The company’s comes after the Telecom Regulatory Authority of India (Trai) decided to cut spectrum auction prices by 60 per cent. The company had earlier complained the regulator was being unfair by cutting the floor price of spectrum, as they had bought licences in November auctions at a much higher price.
“The sharp cut in the floor price for 900 MHz spectrum is very attractive, and particularly for the Delhi telecom circle it makes a lucrative business case. The Delhi telecom circle is of utmost importance to us, both strategically and potentially, and the fact that the Delhi licence will be available in the 900 MHz spectrum completely fits in our strategic framework,” said Arvind Bali, chief executive.
Spectrum in the 900 MHz band is at least 1.5 times more efficient than the 1,800 MHz band that GSM operators use currently.
Bali says the choice to bid for Delhi is a “no-brainer”. “Delhi is the hub of the Hindi-speaking belt & the northern corridor of the country and significantly complements our footprint in the country. Delhi is the business hub and the world's second most populous city,” he said.
“The fact that the liberalised licence regime allows you to offer next generation data service makes it even more lucrative,” said Bali.
The telecom arm of the consumer goods to petroleum group had won 21 licences in 2008 but lost 20 of them after the Supreme Court cancelled over a 100 licences in the wake of a probe into the 2G spectrum auction scam.

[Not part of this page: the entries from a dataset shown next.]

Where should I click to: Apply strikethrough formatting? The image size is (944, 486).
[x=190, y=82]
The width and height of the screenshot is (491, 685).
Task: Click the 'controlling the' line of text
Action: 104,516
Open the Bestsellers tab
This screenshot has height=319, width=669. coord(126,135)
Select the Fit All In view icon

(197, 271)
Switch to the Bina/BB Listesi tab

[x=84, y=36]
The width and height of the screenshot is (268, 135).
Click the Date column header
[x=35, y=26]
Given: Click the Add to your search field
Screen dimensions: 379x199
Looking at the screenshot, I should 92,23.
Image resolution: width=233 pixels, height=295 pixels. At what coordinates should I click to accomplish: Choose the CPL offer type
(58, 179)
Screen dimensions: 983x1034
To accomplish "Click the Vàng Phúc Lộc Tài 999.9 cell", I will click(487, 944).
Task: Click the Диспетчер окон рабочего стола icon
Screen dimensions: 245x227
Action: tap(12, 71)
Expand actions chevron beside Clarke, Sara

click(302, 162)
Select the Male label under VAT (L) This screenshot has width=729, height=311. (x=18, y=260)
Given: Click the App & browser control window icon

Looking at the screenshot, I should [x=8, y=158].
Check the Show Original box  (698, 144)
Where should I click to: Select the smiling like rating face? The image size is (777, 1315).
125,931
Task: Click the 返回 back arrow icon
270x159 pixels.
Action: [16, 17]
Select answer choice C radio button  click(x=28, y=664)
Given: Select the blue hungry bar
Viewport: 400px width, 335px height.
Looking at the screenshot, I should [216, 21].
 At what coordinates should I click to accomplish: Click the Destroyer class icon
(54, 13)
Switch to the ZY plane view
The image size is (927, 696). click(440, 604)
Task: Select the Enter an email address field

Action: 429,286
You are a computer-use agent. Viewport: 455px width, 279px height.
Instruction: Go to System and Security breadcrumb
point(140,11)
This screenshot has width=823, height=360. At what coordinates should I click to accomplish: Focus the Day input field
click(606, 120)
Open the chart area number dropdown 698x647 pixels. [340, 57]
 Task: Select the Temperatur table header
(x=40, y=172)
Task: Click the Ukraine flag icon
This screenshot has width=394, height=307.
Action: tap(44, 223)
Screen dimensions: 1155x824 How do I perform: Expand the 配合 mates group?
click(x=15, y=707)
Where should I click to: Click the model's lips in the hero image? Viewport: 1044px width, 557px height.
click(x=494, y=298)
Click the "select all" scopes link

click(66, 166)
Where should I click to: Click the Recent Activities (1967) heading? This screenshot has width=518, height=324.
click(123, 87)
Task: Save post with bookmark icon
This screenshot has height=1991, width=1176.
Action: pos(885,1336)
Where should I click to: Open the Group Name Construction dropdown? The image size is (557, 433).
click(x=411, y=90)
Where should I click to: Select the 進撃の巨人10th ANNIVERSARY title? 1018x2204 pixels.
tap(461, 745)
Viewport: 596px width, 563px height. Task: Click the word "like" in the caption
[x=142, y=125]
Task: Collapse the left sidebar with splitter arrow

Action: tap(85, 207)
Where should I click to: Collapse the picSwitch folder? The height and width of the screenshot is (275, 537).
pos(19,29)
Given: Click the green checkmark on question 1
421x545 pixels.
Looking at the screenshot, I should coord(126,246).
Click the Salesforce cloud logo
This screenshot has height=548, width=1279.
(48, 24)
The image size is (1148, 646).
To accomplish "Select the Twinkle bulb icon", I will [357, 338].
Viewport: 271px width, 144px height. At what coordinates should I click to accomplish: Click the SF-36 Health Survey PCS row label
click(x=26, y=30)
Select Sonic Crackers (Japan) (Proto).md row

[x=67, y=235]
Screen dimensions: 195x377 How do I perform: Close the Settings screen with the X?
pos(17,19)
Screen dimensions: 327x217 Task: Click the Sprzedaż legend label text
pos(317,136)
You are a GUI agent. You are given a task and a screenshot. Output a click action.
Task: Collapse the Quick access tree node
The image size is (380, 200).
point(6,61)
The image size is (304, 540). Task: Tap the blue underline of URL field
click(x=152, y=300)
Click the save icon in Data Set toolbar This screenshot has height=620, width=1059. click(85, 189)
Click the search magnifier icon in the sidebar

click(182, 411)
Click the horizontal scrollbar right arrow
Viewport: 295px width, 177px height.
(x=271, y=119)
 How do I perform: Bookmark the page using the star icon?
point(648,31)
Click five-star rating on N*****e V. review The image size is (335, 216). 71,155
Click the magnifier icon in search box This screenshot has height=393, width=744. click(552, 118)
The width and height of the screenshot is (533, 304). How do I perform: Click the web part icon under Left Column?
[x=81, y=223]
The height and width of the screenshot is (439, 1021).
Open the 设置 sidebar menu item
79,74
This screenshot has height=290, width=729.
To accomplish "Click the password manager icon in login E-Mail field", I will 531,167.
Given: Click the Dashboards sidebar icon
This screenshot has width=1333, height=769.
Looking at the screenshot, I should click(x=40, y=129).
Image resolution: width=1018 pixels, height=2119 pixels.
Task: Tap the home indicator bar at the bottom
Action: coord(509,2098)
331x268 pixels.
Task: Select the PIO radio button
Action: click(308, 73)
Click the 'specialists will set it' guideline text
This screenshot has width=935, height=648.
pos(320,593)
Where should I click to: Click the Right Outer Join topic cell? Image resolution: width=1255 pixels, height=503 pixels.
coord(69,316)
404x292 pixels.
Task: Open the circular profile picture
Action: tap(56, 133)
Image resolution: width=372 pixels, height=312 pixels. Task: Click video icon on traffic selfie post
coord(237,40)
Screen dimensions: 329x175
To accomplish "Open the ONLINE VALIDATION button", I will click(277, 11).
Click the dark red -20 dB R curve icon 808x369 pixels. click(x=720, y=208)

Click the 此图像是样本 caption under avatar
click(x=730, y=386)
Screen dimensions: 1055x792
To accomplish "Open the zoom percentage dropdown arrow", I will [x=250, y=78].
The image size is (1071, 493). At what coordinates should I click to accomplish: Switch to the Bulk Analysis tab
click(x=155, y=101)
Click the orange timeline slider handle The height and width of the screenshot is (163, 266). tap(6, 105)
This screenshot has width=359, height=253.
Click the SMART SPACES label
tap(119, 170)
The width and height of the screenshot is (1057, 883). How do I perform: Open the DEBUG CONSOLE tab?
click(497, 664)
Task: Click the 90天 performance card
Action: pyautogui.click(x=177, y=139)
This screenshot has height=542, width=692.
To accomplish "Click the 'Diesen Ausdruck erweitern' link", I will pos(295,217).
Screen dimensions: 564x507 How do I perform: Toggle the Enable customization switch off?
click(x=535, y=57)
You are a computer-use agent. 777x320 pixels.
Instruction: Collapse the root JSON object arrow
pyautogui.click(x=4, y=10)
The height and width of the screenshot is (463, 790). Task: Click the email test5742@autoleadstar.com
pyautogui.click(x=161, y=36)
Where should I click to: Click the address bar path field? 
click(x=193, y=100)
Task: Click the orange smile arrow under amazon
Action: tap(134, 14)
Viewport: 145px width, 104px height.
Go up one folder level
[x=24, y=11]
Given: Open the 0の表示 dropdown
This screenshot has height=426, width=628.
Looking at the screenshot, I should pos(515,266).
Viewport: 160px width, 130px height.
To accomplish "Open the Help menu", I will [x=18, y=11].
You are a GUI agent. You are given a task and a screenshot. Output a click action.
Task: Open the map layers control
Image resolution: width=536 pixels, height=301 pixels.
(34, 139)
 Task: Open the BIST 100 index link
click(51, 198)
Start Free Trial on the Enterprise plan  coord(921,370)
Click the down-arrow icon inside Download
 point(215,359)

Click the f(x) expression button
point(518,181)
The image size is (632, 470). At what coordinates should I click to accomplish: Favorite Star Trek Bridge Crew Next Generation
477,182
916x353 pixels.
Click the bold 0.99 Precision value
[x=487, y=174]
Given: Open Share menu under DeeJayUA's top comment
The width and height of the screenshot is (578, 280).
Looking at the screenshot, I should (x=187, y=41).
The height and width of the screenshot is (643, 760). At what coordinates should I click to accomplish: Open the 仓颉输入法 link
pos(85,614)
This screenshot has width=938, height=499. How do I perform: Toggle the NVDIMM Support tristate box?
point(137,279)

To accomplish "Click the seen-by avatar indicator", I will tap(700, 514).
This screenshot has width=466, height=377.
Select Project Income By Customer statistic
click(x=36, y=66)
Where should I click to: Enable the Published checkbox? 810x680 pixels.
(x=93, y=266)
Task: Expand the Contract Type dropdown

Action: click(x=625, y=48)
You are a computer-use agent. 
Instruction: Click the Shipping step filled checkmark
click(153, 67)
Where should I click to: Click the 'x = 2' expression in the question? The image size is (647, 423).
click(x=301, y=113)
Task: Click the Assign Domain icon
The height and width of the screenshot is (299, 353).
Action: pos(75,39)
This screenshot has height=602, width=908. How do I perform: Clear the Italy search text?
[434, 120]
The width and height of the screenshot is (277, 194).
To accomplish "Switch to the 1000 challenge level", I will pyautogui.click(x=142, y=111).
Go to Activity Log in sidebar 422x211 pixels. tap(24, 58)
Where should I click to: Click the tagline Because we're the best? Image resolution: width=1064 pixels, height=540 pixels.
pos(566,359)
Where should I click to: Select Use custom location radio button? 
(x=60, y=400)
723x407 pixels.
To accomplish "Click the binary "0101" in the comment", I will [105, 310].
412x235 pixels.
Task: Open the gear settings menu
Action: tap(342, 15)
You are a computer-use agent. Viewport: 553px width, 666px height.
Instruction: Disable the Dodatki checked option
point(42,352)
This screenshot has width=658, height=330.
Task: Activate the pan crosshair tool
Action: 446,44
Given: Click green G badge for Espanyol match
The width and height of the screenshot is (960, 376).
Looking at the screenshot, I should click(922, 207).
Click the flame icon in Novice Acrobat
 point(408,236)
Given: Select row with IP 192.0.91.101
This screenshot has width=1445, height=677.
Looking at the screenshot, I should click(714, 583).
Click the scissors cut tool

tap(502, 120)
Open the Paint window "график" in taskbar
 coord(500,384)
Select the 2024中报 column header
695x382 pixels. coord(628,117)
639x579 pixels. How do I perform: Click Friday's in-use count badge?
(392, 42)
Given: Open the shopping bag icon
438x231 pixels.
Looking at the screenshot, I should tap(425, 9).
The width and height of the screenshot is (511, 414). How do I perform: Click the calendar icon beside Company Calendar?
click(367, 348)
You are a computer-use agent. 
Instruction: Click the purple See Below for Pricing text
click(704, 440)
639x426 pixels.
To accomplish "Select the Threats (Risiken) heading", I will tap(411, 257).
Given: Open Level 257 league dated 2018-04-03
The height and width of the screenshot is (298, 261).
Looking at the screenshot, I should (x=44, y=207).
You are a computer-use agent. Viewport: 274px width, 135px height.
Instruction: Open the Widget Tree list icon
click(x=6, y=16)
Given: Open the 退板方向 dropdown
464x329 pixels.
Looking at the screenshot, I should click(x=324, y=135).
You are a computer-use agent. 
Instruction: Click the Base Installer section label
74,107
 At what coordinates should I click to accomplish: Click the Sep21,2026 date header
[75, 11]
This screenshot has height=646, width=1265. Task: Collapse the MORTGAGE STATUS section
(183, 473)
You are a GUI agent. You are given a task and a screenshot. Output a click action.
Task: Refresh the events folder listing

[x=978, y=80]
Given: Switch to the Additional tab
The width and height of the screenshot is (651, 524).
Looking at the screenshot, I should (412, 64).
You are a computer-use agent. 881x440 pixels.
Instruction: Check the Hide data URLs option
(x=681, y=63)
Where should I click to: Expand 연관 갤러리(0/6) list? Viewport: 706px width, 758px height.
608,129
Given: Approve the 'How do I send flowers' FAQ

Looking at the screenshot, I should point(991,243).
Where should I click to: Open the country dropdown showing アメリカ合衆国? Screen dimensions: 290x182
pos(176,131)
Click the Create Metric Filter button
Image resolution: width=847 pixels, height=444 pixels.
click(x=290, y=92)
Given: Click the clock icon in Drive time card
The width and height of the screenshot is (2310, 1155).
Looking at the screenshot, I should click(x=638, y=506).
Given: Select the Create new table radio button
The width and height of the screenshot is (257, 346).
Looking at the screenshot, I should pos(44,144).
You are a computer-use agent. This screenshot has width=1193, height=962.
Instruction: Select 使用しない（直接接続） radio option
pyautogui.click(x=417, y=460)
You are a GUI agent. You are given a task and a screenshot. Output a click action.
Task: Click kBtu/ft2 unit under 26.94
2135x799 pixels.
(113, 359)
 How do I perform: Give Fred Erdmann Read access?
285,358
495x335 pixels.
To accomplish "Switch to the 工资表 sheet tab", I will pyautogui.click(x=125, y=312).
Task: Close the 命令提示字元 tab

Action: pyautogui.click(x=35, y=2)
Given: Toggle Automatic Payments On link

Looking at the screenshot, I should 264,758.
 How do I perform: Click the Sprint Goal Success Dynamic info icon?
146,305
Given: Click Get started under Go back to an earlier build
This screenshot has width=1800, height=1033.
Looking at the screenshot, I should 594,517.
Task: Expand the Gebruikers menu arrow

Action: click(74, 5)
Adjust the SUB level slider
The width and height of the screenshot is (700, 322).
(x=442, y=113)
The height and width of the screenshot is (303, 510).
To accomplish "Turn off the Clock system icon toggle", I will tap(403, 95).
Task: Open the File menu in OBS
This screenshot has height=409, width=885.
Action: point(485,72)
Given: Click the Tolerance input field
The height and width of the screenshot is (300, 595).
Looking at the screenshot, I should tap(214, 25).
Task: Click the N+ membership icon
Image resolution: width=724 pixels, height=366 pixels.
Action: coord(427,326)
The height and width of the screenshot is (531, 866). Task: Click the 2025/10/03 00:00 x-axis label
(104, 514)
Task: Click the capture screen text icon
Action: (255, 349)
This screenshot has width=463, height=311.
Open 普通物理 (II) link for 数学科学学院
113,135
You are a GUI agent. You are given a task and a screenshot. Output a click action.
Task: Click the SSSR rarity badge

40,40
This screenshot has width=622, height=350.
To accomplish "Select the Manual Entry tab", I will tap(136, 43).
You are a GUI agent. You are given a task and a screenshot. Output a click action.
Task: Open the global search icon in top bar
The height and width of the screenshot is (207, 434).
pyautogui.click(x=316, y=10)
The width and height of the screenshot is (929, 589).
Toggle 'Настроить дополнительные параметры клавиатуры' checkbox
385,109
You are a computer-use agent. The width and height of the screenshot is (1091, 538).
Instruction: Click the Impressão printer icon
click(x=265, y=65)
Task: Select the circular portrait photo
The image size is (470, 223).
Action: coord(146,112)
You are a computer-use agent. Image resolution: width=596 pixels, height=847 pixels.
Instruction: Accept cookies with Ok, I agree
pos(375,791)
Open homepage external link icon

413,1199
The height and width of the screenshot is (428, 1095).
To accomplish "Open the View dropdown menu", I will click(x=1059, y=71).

It had bought back six licences in the northern belt in November last year.
The company’s operations are in Punjab, Uttar Pradesh (East), Uttar Pradesh (West), Bihar, Gujarat, Madhya Pradesh and Haryana. The operator claims it expanded its network in four operating circles including Punjab. It is also planning to roll out services in the remaining three circles in the next 12 months.
“The brand is already among the top three players in net subscriber additions for the last three months in its circles,” the company said.